I suppose the other problem for mid range hotels is that they cannot compete for value with Air B&Bs other than by offering very convenient locations in the middle of cities.

There are some excellent provincial hotels. The Bath Priory is superlative, but also The Principal in York, the Grand in Brighton. I stay at the Midland in Manchester which has periods of being very good. 

My experience is that unless you take a room in someone's house an Airbnb whole flat is more expensive than a medium level hotel if you're travelling alone.  Where they come into their own is if there's a reasonable size group of you happy to stay together in a flat or house.

Agree with snowfox. UK is uniquely blessed with some exceptional pub hotels, often with awesome rooms that far exceed those in traditional hotels. You don't find similar elsewhere. 

Pub with rooms is always going to be better value than a hotel as they don’t have to have the same level of service. Hotels are great if you need something approaching 24/7 service or want to stay a few nights. 

trouble with pubs with rooms is that you usually eat breakfast in beery smelling bar which while  I love pubs I always find weird and off putting for breakfast.   Noise levels can be an issue - especially rural pubs where lock ins for the locals on a Friday and Saturday night are pretty standard.

You have to pick more of a food pub than a drinkers pub Guy, that's the trick in my experience.

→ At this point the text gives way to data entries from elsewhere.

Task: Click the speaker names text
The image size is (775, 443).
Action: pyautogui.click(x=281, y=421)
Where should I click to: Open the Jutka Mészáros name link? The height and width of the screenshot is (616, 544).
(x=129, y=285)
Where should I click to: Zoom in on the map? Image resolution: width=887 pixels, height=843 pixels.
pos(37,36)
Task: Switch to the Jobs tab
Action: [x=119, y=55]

Empty by 11pm and less of the stale beer, but perhaps I've been lucky, I've only had your experience once.

thats fair snowfox.  In fact now I think of it I have stayed in a few "posh" rural pubs that fill the mid range sweet spot I am talking about - but also had lots of bad staying in pubs experiences.

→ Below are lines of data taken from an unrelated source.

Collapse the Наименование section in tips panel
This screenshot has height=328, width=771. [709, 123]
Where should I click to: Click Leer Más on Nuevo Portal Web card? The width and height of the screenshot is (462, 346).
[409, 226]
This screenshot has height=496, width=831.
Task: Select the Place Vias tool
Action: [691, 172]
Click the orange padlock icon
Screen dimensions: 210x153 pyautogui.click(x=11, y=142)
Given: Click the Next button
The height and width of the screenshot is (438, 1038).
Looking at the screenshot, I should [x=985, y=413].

I'm talking about the kinds of places where you spend one night because you're going to something nearby and just need a place to get changed and then sleep.  If I'm going to a place as a destination in itself then clearly I'd spend more and also be more flexible on the choice of hotel.

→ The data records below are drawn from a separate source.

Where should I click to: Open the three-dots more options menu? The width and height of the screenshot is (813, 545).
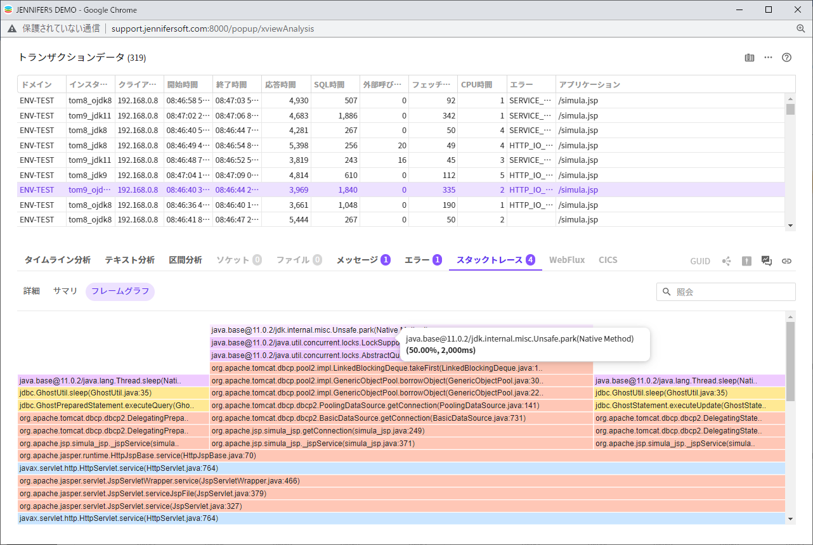[x=768, y=58]
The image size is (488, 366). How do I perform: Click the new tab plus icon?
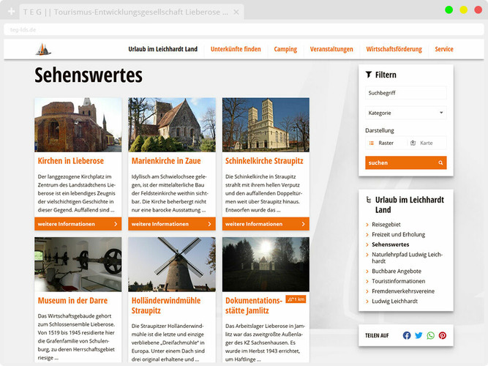(12, 12)
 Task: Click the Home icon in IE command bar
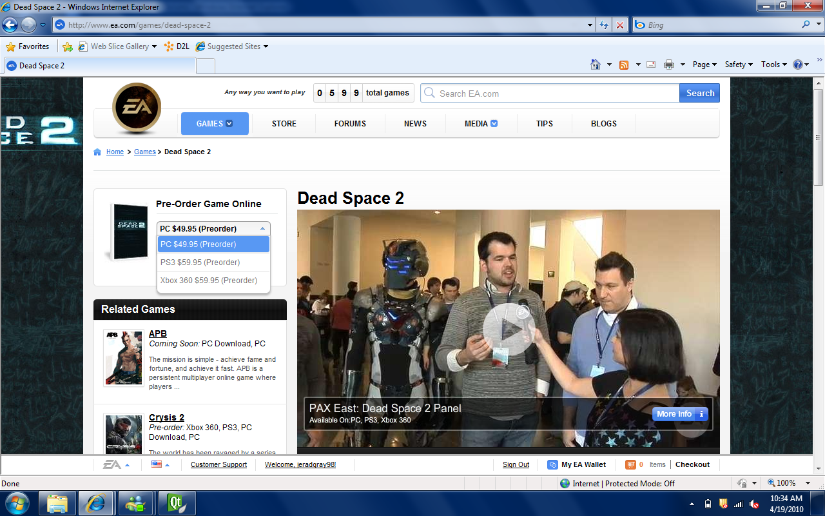tap(596, 65)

To be fair it had a good proper self-service full English on Sunday morning although I'd forgotten to take my extra large plate with me.

a lot of B&Bs and hotels don't want you for one night as typically that's Friday night or Saturday night and it prevents a 2 or 3 night booking which is more profitable due to having to changeover bedrooms and housekeeping staff that dont want to work 7 days a week

I think it’s because they can’t compete against Pemier Inn for mid-market/ budget. I’d you just want a place to sleep and an ok beekkie with no fuss then I can’t think of anywhere else I’d stay. When I was working events I’d usually stay in PI. 
 

I don’t think it ever was much better. The 80s and 90s had Forte Posthouses with maybe a Crest in the bigger cities. 

Crypto with you in that all I need is a decent bed and bathroom. Not that much fussed about the rest and don't usually eat hotel breakfast as they are very generic. I tend to find a local cafe and just go there.

Premier Inns are excellent for consistency. You know it will be clean and perfectly fine, and you can just book without any research. Holiday Inn are the same really.

Premier Inn is great if you're in a town.  Less ideal if you're going to a birthday party at a winery somewhere rural where the only nearby hotel is full of Essex boys golfing.

A few old girls too. Tartan trews. Best to go it alone. A lone golf wolf. Three clubs. No woods. Plus fours. Speak to no-one. The birdie that nobody saw. Who was it for? 

agree w sails that U.K. golf could do with something comely, confident and gobby like Alpha Jugs, even if she’s not actually very good at the playing side

Ah yeah “country house hotels” generally mediocre in the extreme but, as you said Sails, with a few gems. There’s no real competition and most are relying on weddings and conferences so people have to stay. 

I stayed in a country House hotel in Devon. After dinner all the guests retired to the sitting room. I read some books on art, studiously avoiding eye contact. The bed was uncomfortable, tossing and turning all night. The house was haunted I think.